▸ **EXERCISE OBJECTIVE**
What appears from the first line of the data below through the line containing "Task: Focus the filter kits by name field", both included, should be copied exactly, and nothing else.
-*-*-
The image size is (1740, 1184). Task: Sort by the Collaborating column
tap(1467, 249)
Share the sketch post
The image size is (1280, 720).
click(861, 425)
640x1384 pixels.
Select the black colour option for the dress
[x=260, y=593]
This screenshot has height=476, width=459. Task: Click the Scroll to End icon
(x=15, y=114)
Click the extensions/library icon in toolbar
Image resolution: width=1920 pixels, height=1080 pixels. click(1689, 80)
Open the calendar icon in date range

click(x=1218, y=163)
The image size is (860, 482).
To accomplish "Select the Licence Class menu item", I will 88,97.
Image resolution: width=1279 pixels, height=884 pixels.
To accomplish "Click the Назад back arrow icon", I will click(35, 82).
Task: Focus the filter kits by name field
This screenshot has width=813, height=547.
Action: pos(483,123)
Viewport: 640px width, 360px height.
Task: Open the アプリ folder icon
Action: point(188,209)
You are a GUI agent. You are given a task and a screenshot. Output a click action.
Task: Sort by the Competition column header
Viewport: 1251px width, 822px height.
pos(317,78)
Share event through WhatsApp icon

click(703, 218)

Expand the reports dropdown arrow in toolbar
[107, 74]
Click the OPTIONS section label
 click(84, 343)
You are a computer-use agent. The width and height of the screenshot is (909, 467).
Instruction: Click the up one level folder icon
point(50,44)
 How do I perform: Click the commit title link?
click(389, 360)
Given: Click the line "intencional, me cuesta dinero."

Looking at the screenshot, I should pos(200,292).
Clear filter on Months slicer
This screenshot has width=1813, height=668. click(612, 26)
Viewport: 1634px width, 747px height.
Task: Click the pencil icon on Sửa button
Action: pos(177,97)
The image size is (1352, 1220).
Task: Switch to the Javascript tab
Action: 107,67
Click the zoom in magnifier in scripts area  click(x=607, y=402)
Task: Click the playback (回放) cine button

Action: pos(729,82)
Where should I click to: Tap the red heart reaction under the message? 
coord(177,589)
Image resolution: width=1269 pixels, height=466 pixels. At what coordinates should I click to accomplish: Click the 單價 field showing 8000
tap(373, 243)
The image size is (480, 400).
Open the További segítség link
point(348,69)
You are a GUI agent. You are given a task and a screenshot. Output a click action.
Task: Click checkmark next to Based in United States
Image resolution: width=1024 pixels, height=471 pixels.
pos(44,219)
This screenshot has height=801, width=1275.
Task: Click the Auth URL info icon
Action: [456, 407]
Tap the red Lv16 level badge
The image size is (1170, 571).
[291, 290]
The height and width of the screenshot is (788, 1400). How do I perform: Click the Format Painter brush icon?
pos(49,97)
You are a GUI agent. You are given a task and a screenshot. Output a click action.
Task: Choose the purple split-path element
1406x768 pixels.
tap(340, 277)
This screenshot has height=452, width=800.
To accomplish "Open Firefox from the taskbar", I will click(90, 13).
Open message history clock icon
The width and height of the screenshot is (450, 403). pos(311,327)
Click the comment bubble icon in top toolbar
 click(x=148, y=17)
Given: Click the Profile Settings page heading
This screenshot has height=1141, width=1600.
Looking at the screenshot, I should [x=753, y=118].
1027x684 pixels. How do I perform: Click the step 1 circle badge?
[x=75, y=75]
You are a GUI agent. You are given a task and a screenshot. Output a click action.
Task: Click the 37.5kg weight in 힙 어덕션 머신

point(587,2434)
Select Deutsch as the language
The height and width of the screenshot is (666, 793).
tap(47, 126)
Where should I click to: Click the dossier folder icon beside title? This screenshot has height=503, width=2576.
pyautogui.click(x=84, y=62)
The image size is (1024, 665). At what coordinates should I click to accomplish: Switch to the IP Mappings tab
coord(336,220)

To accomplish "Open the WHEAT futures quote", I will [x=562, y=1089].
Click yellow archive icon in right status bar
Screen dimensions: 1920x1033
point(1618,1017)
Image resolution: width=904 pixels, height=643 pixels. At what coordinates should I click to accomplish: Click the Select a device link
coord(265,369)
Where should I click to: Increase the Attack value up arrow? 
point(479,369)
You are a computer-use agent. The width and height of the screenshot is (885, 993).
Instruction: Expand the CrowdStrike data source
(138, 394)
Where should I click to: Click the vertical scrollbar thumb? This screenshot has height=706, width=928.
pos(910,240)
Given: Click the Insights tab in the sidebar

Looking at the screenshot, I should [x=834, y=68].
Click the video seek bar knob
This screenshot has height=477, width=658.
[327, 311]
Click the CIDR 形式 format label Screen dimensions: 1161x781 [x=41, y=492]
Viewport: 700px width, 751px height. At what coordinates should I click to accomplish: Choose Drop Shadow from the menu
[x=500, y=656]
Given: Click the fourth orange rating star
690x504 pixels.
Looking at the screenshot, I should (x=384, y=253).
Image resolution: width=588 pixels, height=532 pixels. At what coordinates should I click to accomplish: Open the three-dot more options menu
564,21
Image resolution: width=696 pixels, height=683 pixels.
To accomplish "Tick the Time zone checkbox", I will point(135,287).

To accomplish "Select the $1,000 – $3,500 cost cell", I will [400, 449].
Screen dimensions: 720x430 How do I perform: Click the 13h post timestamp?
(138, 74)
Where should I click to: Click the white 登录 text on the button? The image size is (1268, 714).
-*-*-
▸ **EXERCISE OUTPUT**
The image size is (1740, 1184). Task: Sort by the Collaborating column
tap(1467, 249)
Share the sketch post
The image size is (1280, 720).
click(861, 425)
640x1384 pixels.
Select the black colour option for the dress
[x=260, y=593]
This screenshot has height=476, width=459. Task: Click the Scroll to End icon
(x=15, y=114)
Click the extensions/library icon in toolbar
Image resolution: width=1920 pixels, height=1080 pixels. click(1689, 80)
Open the calendar icon in date range

click(x=1218, y=163)
The image size is (860, 482).
To accomplish "Select the Licence Class menu item", I will 88,97.
Image resolution: width=1279 pixels, height=884 pixels.
To accomplish "Click the Назад back arrow icon", I will click(35, 82).
Task: Focus the filter kits by name field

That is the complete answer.